We don't need to switch to that behavior right now, but later when we care about performance then we might want to think about it.
Here's my test case:
float foo(){ return 1.2; } double bar(){ return 3.4; }
GCC generates:
LC..0: .tc FS_3f99999a[TC],0x3f99999a lfs 0,LC..0(2) LC..1: .tc FD_400b3333_33333333[TC],0x400b3333,0x33333333 lfd 0,LC..1(2)
- Notice that the value is store directly into the TC entry.
xlc:
.csect H.20.NO_SYMBOL{RO}, 3 .long 0x3ff33333 # "?\36333" .long 0x33333333 # "3333" .long 0x400b3333 # "@\v33" .long 0x33333333 # "3333" T.18.NO_SYMBOL: .tc H.18.NO_SYMBOL{TC},H.20.NO_SYMBOL{RO} l r31,T.18.NO_SYMBOL(RTOC) lfd fp1,0(r31) l r31,T.18.NO_SYMBOL(RTOC) lfd fp1,8(r31)

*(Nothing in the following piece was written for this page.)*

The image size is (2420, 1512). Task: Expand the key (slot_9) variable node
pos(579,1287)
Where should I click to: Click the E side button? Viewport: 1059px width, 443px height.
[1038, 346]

- Notice that xlc only used 1 tc entry to access this RO data. It use a dedicate csect for constant pool instead of mixing with the other read only data. (you could add a "const int a= 10;" into the test case, and it won't use the same csect as constant pool)
xlC generates all the constant pool data in a single csect, but reference different data with one TC entry. Less efficient, but still less TC entry generated, and it does not mess with the other rodata.
Sorry, but can you list your testcase and some explanatory emitted results here, I am not able to reproduce what you said. And based on my observation, xlC generates one RO csect and one TC entry for each global const value [eg. float a = 5.56].
See my test case and explanations above.
So with this implementation, it would work functionally. But performance and space wise, could not compare to the other two compilers.
I'm Okay with moving forward with some TODOs in our mind.Thank you for your advice. Some plan I have in mind for emitting jump table index is that once we start supporting unique sections something like -fdata-sections, then we can emit each JTI to unique RO section. So I put an assertion in getSectionForJumpTable. And based on your suggestion I think I can do something similar in getSectionForConstant. Please let me know if this will resolve your concerns.
-fdata-sections would help for the garbage collection case. But for performance wise, we might still want to investigate if we could do something similar like what GCC does (at least for constant pool).
I don't think llvm actually try to put int directly into TC entry, it always put a label in there. But please correct me if I'm wrong.
Sorry, actually I meant that LLVM put int directly into instruction, there even won't be any TC entry for it. Others, like float, double etc. will be put into constant pool and each of them has a TC entry.
-fdata-sections would help for the garbage collection case. But for performance wise, we might still want to investigate if we could do something similar like what GCC does (at least for constant pool).
Yes, I agree that GCC behavior is faster because there is no one extra step to load real value from the place TC entry points to. I will do more investigation about this and see if we want to address this in this PR.
Format looks off here. You might used tabs instead of space.